Celle qui vient de la publicité – elle était directrice du planning stratégique de CLM BBDO – apporte son regard sur les marques et leurs missions, au-delà du simple lancement de produit. Franck Riboud, le PDG de l’époque, la fait venir précisément parce qu’il ne veut plus cloner les équipes. « C’est plus facile de travailler avec des gens qui ont fait la même école que vous, qui sont dans la même compréhension des process. Ça va aussi plus vite. Mais c’est limité : c’est toujours intéressant de se confronter à des points de vue alternatifs, différents ».
Dès les débuts de son aventure, Anne Thévenet-Abitbol n’envisage pas de se substituer aux équipes en place, mais de les accompagner, de s’intégrer aux structures existantes. « Je n’avais d’ailleurs ni budget, ni équipe ! J’étais donc obligée d’aller chercher mes sources d’inspiration, ailleurs, en moi : sans budget, pas question de déléguer à des gens de l’extérieur qui font des études ou qui ne connaissent pas la réalité du quotidien » . Elle explique qu’en tant que nouvelle recrue, il ne faut surtout pas envisager les ressources existantes comme des prestataires à sa disposition. « C’est même le contraire : je me considère moi-même comme étant à leur service ! Dès que j’ai une idée, je dois trouver un client en interne pour m’aider à la mettre en place, à investir du temps ou de l’argent. Si ce n’est pas intéressant, je revois ma copie ». Elle conçoit les projets de façon à embarquer les gens. « Ce sont les leurs. On a besoin de considérer que l’on fait partie d’une petite tribu, dont chacun partage les valeurs ».
Elle insiste sur le besoin de gagner la confiance des équipes. Une tâche qui demande du temps… et des preuves ! « En général, on pense stratégie avant d’agir. Je préfère le contraire : pour moi, l’action nourrit la réflexion ».
À son arrivée, les gens ne savaient pas très bien comment l’appeler, ne comprenaient pas très bien sa mission. « Ils m’appelaient l’agitateuse d’idées… »
Premier élément à être agité : les bureaux ! « À l’époque, tous les bureaux étaient fermés. J’ai voulu marquer le fait que j’avais une manière de penser différente… et accueillante.

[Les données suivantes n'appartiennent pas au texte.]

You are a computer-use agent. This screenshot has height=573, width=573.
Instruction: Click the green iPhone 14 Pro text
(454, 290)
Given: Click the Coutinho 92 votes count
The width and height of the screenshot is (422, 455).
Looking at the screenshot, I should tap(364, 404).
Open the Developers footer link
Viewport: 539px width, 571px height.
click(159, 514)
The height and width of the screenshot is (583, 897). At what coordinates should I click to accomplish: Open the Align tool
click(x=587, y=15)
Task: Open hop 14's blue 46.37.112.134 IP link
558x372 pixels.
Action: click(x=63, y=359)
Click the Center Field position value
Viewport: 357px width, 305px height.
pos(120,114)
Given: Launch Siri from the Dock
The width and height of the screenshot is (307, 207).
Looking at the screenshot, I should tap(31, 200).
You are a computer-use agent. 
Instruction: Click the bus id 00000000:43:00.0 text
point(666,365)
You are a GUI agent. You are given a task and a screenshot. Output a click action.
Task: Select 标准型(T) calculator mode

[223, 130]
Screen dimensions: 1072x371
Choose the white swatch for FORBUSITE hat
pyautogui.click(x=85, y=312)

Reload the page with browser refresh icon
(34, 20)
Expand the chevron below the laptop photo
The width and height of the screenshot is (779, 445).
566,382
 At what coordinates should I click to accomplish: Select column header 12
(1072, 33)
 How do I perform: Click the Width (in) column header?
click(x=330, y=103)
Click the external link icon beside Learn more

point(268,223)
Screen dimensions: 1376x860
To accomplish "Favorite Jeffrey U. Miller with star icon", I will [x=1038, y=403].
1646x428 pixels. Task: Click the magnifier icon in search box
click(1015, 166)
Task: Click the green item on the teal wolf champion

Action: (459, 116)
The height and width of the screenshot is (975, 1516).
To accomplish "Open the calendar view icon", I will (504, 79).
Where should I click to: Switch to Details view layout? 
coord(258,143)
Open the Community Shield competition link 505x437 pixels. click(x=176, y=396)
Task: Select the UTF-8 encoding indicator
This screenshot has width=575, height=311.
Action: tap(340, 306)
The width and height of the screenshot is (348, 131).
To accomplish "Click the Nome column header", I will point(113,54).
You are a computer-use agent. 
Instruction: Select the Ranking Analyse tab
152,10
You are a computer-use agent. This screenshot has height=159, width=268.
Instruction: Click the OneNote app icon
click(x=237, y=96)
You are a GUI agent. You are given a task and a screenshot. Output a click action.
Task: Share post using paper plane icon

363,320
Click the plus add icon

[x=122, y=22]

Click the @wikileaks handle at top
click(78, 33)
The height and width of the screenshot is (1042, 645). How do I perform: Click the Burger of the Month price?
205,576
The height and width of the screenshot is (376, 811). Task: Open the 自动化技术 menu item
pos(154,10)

Plutôt que de piocher dans le catalogue traditionnel, j’ai pris un catalogue IKEA et pour le même budget, j’ai acheté une table de cuisine, une bibliothèque, un canapé… Ça ressemblait à un studio d’étudiante ! J’ai aussi ouvert la porte : je voulais que les gens comprennent qu’ils pouvaient venir parler avec moi. C’est comme ça qu’ils m’ont repérée ».
Elle relate d’autres expériences qui l’ont aidée à faire ses preuves. « L’un des premiers e-mails que j’ai reçu venait du directeur juridique. Il m’a dit : "vous qui êtes la spécialiste des trucs bizarres, on m’a demandé de déposer un nouveau nom pour le changement d’identité de BIO, mais je ne le trouve un peu étrange"... Sans argent ni équipe, comment je résous ça ? » Elle finit par se rendre en magasin et essaye de comprendre la logique des noms de yaourts – qui était plutôt dénotative : Velouté, Bifidus Actif… - et de fromages blancs – plutôt connotative : Fjord, Jockey… « De notre côté, il fallait un nom qui dise "transit", bio veut dire "vie"… Je trouve "VIA". Je l’ai proposé au marketing, qui bossait sur le changement de nom depuis des années ». Les équipes s’étaient forgé leurs propres convictions, avaient réalisé de nombreuses études. « Quand tu arrives de l’extérieur, tu apportes une certaine fraîcheur, tu vois ce qui ne va pas ».
Autre exemple : faire de la marque Evian une marque de cosmétiques, avec Johnson & Johnson. « Des études montrent que les extensions de marque ne réussissent que si elles sont gérées par des gens extérieurs à la marque, parce qu'ils se permettent plus de liberté. Pour les équipes en place à l'époque, Evian devait rester centrée sur l'eau uniquement. Avec Johnson & Johnson nous avons pensé que nous pouvions la décliner plus loin, sur de l'hydratation en... cosmétique ! Et nous avons créé Evian Affinity », qui devient rapidement la quatrième marque de son marché.
Anne Thévenet-Abitbol a la chance de capter « ce qui se passe dans l’air du temps ». Puis, de manière très pragmatique, elle le « déroule jusqu’en bas, jusqu’à ce que ce soit ancré. C’est une manière de procéder très verticale, à la différence de la démarche de l'expert, qui elle, est plus horizontale ».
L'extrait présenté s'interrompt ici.